4. A scanning control method of an additive manufacturing apparatus according to claim 3, wherein the at least one normal-state optical system is required to scan a scanning area of a current column before the at least one normal-state optical system scans the abnormal area.

5. The scan control method of an additive manufacturing apparatus according to claim 4, wherein the scan control method of the scan module further comprises:

and for all columns of the unit area, which are behind the current column of the abnormal area, controlling all optical systems in the normal state in the scanning module to carry out scanning area distribution on each column containing the cross section outline, wherein the time difference of the scanning areas distributed by any two optical systems in each column is smaller than or equal to a first preset time, and the scanning time of the scanning areas distributed by each optical system is smaller than or equal to a second preset time.

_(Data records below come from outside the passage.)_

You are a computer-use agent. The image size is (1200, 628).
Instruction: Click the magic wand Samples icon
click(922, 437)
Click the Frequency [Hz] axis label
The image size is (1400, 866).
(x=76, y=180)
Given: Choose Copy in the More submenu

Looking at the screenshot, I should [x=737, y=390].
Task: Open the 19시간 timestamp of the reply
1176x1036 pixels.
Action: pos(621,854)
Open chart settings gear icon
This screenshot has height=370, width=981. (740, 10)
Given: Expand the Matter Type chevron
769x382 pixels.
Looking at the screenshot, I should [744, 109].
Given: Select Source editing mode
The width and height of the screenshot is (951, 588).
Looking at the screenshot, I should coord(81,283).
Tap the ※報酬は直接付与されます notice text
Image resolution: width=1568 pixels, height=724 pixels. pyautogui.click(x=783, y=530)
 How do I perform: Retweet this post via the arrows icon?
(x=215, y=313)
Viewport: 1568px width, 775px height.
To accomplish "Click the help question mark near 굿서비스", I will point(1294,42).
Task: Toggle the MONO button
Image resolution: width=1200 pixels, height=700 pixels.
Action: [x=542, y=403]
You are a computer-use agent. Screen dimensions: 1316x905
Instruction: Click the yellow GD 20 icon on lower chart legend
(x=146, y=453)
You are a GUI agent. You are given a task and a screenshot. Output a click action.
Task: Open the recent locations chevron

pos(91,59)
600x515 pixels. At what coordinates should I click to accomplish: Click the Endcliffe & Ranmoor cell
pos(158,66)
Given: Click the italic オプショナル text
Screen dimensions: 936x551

6. The scan control method of an additive manufacturing apparatus according to any one of claims 1 to 5, wherein before the scan module scans the cross-sectional profile of the current layer, the scan control method of the scan module further comprises:

judging whether all optical systems contained in the scanning module are normal or not;

when all the optical systems are in a normal state, controlling all the optical systems to scan the section outline of the current layer according to a preset scanning sequence;

when one or more optical systems are in fault, the scanning operation of the optical system in the fault state is stopped, and the optical system in the normal state in the scanning module is controlled to take over and continue scanning.

7. The method for controlling scanning of an additive manufacturing apparatus according to claim 6, wherein the additive manufacturing apparatus further comprises an image sensor for acquiring gray information of a region scanned by each optical system for the cross-sectional profile in real time and transmitting the gray information to the controller;

the controller is used for judging whether the optical system has faults or not according to the gray information of each optical system.

8. A scan control device of an additive manufacturing apparatus, comprising a memory and a processor, the memory storing a computer program, characterized in that the processor, when executing the computer program, implements the steps of the scan control method of an additive manufacturing apparatus of any one of claims 1 to 7.

9. An additive manufacturing apparatus comprising the scan control device of claim 8.